I’m not sure if she means Jared or Castle Cove. Maybe both.

But the truth is I don’t even know where I’m sleeping tonight. Jared hasn’t said anything explicit, and while we’ve danced around the issue, I’m not a hundred percent sure he even wants to be with me still. There’s no way we can just pick up where we left off, right?

I can’t ask him now anyway because I’m being herded through the house and out to the backyard. There’s a barbeque set up. Mr. Bingel is wearing an apron and flipping burgers. Children run around in the sprinklers and grown-ups sit around talking and eating and laughing.

I spend an hour or more answering questions and talking while we eat and sit in the warm summer sunshine.

Paige stays near me almost the whole time. I meet Jared’s eyes a few times across the backyard but it’s not until people start leaving that he comes my way.

I’ve spent the last half hour talking to Ruby about her time in India. When Jared stops in our little circle, she finishes her story and then Mrs. Ramsey comes over to ask her a question. They walk away and then it’s just Jared and I standing in the corner of the yard.

The first time we’ve been alone since we got here.

“So can I—?”

“Are you—?”

We both stop and laugh awkwardly.

“You go first,” I say, wanting to stall before I have to humble myself yet again and beg for a place to stay.

“I was just wondering if you were about ready to go.”

“Where are we going?”

He shoves his hands in his pockets and squints at me. “Home. I was hoping. My home, I mean. That is, unless you—”

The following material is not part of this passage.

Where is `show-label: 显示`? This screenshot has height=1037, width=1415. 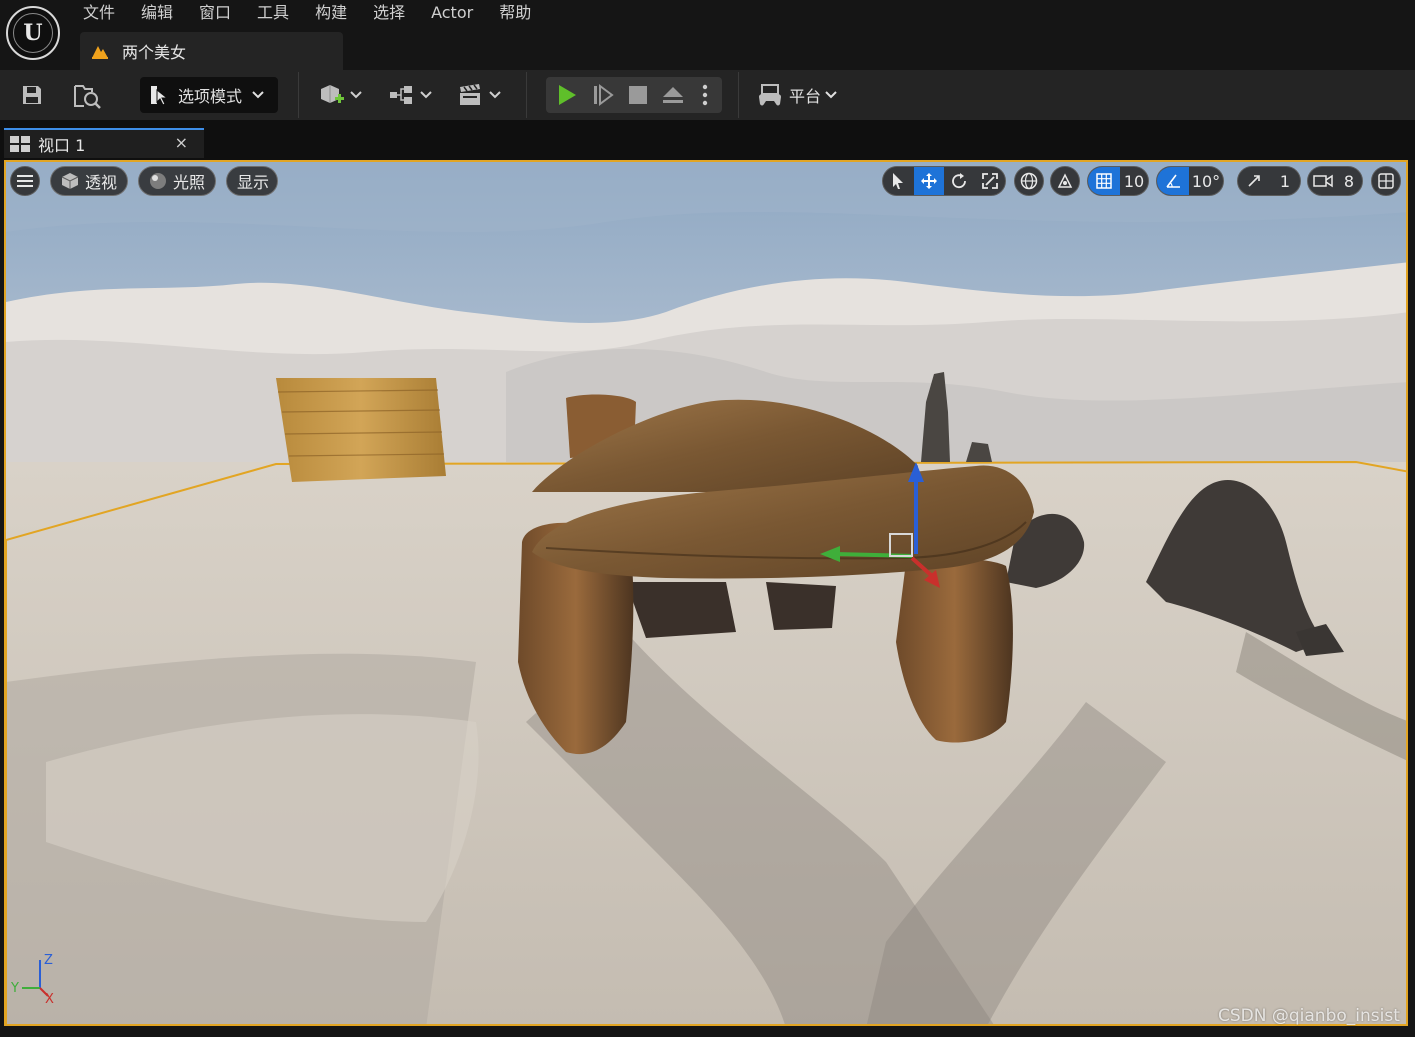
show-label: 显示 is located at coordinates (254, 182).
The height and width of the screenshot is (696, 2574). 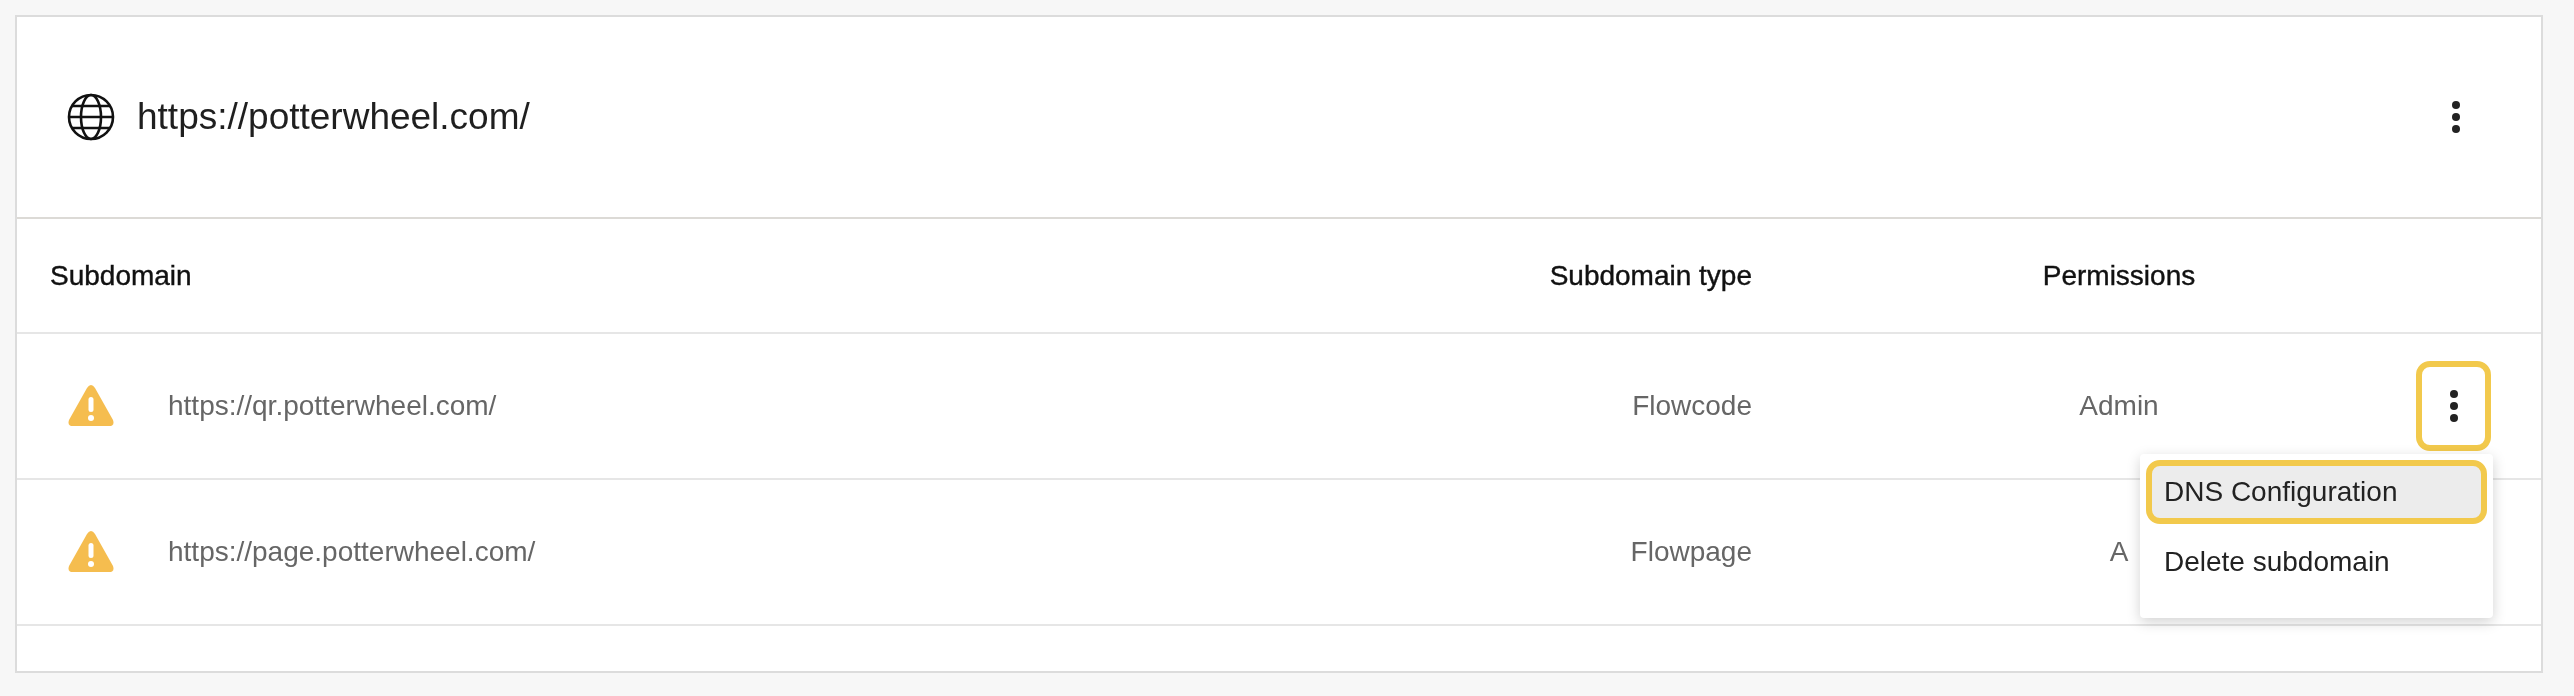 What do you see at coordinates (121, 276) in the screenshot?
I see `column-header: Subdomain` at bounding box center [121, 276].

“No.” I stop him. “There is no ‘unless’ for me.”

“What were you going to say, before?”

“Actually, I wasn’t sure you would want me to stay with you so I was . . .” I flail a little. “Preparing myself to ask.”

His eyes flare for a moment and then he smiles, a slow upward slide of his lips. After a quick glance around, he grabs my hand and tugs me around the side of the house.

“Where are we—”

My words are interrupted with a searing kiss and all thoughts flee. He leans against the wall and pulls me against him, his hands sliding down my body until I groan into his mouth.

It would be so easy to just lose myself in this right now, but I need to know.

“Jared.” I pull away.

“Yeah.” His voice is throaty and his eyes are hooded.

“What does this mean?”

“What does what mean?” He nuzzles my neck.

“I mean . . . you still want me?”

“Nothing’s changed, Charlotte.”

He said my name. My name, on his lips.

Finally.

My breath catches in my throat, and I can’t speak. He must misinterpret my silence as confusion, because he keeps speaking.

“I love you. Of course I still want to be with you. I want you and Paige to live with me—whenever we can keep her—and we’ll figure the rest out.” He pauses, his eyes searching mine in the fading light. “That’s what you want, too, right?”

“It is. I love you, too.”

And then we’re kissing again and I have to force myself to push him away so I can meet his eyes. “But I’m getting a job. You’re not going to trust fund me into submission.”

“Okay.” He bends over and kisses my neck. “As long as you don’t rob the neighbors or run around the streets at night in your ninja outfit. Although wearing it in the bedroom is up for negotiation.”

I laugh and shove him in the shoulder. “And I’m going to school. Or something. I’m going to take classes.”

“What kind of classes?” He’s still nuzzling my neck and the words brush against my skin, making me shiver.

“How about criminal justice?”

He chuckles, resting his forehead against mine. “That would be extraordinary.”